Turkish immigrant couple behind Pfizer's vaccine

Turkish immigrant couple behind Pfizer's vaccine

FRANKFURT-Reuters
Turkish immigrant couple behind Pfizers vaccine

Positive data on BioNTech and U.S. partner Pfizer Inc's COVID-19 vaccine is an unlikely success for the married couple behind the German biotech firm, who have devoted their lives to harnessing the immune system against cancer.   

Pfizer said on Nov. 9 said its experimental vaccine was more than 90% effective in preventing COVID-19 based on initial data from a large study.   

Pfizer and BioNTech are the first drugmakers to show successful data from a large-scale clinical trial of a coronavirus vaccine. The companies said they have so far found no serious safety concerns and expect to seek U.S. emergency use authorization later this month.   

From humble roots as the son of a Turkish immigrant working at a Ford factory in Cologne, BioNTech Chief Executive Uğur Şahin, 55, now figures among the 100 richest Germans, together with his wife and fellow board member Özlem Türeci, 53, according to weekly Welt am Sonntag.   

The market value of Nasdaq-listed BioNTech, which the pair co-founded, had ballooned to $21 billion as of Nov. 6's close from $4.6 billion a year ago, with the firm set to play a major role in mass immunisation against the coronavirus.   

"Despite his achievements, he never changed from being incredibly humble and personable," said Matthias Kromayer, board member of venture capital firm MIG AG, whose funds have backed BioNTech since its inception in 2008.   

He added Şahin would typically walk into business meetings wearing jeans and carrying his signature bicycle helmet and backpack with him.   

Doggedly pursuing his childhood dream of studying medicine and becoming a physician, Şahin worked at teaching hospitals in Cologne and the southwestern city of Homburg, where he met Türeci during his early academic career.

Medical research and oncology became a shared passion.    
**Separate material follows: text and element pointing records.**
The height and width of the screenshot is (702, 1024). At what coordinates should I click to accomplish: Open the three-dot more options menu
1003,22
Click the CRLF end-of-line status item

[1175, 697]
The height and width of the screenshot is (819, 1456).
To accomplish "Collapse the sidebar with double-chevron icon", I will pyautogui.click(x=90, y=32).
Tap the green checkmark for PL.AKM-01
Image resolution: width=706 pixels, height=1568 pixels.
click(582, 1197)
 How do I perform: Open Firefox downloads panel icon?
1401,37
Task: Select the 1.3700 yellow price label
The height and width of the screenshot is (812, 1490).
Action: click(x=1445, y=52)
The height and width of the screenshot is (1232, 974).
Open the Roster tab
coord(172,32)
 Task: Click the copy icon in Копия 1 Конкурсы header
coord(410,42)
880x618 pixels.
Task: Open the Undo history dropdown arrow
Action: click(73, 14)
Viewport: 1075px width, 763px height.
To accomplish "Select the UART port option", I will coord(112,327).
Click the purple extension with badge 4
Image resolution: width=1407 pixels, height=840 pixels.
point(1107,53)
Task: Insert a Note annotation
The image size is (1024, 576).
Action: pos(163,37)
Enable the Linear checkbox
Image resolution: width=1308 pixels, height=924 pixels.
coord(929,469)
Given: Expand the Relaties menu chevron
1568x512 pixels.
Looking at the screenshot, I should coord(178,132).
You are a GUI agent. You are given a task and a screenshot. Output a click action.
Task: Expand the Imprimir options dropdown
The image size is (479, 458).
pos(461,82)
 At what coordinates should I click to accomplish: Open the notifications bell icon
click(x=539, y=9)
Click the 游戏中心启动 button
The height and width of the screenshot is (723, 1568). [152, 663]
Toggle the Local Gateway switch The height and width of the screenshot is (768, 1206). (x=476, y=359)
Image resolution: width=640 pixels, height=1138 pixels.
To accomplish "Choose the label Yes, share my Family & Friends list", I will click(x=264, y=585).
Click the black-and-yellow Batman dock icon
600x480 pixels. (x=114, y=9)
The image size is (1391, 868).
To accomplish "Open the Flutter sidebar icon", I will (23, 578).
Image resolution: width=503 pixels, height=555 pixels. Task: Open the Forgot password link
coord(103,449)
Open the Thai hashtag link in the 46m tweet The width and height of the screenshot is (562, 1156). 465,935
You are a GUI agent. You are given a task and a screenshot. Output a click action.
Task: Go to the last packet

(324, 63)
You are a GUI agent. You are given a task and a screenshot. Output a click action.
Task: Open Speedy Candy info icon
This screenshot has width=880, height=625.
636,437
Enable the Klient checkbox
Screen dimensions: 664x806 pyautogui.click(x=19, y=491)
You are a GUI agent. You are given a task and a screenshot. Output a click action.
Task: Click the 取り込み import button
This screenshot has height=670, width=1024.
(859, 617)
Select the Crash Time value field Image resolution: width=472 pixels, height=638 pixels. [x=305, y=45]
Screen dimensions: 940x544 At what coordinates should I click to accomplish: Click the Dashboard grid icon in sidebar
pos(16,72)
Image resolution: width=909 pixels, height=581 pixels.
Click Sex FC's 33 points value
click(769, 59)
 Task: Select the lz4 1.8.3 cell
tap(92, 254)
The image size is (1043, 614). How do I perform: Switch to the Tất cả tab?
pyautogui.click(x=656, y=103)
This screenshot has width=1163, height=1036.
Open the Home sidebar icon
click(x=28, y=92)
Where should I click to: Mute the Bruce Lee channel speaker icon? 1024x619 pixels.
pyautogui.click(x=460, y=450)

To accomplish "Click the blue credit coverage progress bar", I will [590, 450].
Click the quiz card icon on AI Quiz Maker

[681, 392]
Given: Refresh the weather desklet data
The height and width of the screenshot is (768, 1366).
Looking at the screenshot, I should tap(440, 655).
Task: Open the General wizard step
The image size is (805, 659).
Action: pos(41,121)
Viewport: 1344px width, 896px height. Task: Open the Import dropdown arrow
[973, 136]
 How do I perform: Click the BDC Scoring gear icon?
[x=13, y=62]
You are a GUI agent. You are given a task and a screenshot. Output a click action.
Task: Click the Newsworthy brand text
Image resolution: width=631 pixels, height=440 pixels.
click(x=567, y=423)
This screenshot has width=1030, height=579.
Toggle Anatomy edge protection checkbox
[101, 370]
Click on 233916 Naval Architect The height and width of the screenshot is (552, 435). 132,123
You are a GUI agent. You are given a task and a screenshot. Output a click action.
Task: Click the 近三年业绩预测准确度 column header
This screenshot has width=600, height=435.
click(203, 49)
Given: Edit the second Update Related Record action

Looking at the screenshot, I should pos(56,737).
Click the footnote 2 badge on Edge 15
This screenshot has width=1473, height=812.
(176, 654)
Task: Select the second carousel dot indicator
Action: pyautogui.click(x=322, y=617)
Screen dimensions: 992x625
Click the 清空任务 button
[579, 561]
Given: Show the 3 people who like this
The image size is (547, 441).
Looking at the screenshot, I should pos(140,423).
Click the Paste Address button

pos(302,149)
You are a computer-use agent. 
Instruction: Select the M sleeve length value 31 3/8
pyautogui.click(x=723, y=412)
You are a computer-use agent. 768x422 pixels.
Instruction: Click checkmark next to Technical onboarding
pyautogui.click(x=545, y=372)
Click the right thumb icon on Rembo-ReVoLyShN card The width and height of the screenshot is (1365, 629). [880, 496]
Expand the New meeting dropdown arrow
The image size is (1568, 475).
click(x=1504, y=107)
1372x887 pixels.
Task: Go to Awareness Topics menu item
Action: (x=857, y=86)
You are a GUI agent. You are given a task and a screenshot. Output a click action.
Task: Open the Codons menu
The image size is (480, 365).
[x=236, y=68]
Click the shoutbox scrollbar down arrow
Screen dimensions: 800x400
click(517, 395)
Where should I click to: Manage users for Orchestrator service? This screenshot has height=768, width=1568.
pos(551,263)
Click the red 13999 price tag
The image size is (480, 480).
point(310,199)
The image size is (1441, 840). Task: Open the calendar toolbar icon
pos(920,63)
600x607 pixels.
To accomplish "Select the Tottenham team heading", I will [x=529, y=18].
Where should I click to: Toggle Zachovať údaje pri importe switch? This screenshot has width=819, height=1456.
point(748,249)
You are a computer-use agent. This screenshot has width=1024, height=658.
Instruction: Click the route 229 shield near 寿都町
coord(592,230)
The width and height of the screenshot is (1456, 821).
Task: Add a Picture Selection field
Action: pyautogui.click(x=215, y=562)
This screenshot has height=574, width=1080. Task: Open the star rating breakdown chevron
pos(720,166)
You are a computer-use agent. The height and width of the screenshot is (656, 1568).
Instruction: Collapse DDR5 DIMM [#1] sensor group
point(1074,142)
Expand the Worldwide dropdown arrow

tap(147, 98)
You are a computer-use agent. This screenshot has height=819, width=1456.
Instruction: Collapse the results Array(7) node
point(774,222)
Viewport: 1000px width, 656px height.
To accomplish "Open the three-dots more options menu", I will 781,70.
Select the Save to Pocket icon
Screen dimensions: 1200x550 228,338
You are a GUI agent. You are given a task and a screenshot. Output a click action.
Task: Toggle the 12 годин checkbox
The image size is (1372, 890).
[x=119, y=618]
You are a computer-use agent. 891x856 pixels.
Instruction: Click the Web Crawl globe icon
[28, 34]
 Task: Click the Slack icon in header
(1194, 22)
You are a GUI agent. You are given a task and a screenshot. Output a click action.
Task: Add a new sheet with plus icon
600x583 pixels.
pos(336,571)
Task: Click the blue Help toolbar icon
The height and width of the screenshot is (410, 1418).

Türeci, the daughter of a Turkish physician who had migrated to Germany, said in a media interview that even on the day of their wedding, both made time for lab work.   

Together they honed in on the immune system as a potential ally in the fight against cancer and tried to address the unique genetic makeup of each tumour.   

Life as entrepreneurs started in 2001 when they set up Ganymed Pharmaceuticals to develop cancer-fighting antibodies, but Şahin - by then a professor at Mainz university - never gave up academic research and teaching.     They won funding from MIG AG as well as from Thomas and Andreas Struengmann, who sold their generic drugs business Hexal to Novartis in 2005.   

That venture was sold to Japan's Astellas in 2016 for up to $1.4 billion. By then, the team behind Ganymed was already busy building BioNTech, founded in 2008, to pursue a much broader range of cancer immunotherapy tools.

That included mRNA, a versatile messenger substance to send genetic instructions into cells.               

Dream team     

For MIG's Kromayer, Türeci and Şahin are a "dream team" in that they reconciled their visions with the constraints of reality.     

The BioNTech story took a twist when Şahin in January came across a scientific paper on a new coronavirus outbreak in the Chinese city of Wuhan and it struck him how small the step was from anti-cancer mRNA drugs to mRNA-based viral vaccines.   

BioNTech quickly assigned about 500 staff to project "light speed" to work on several possible compounds, winning pharma giant Pfizer and Chinese drugmaker Fosun as partners in March.     

Matthias Theobald, a fellow oncology professor at Mainz university who has worked with Şahin for 20 years, said his tendency towards understatement belies a relentless ambition to transform medicine, exemplified by the leap of faith to a COVID-19 vaccine.   

"He is a very modest and humble person. Appearances mean little to him. But he wants to create the structures that allow him to realise his visions and that's where is aspirations are far from modest," Theobald said.    

Şahin told Reuters on Monday the read-out amounted to an "extraordinary success rate" but that he did not know earlier in the year how difficult the task overall would be.   

"It's certainly not something that you would easily voice as a serious scientist, but it was within the realms of possibility from the beginning."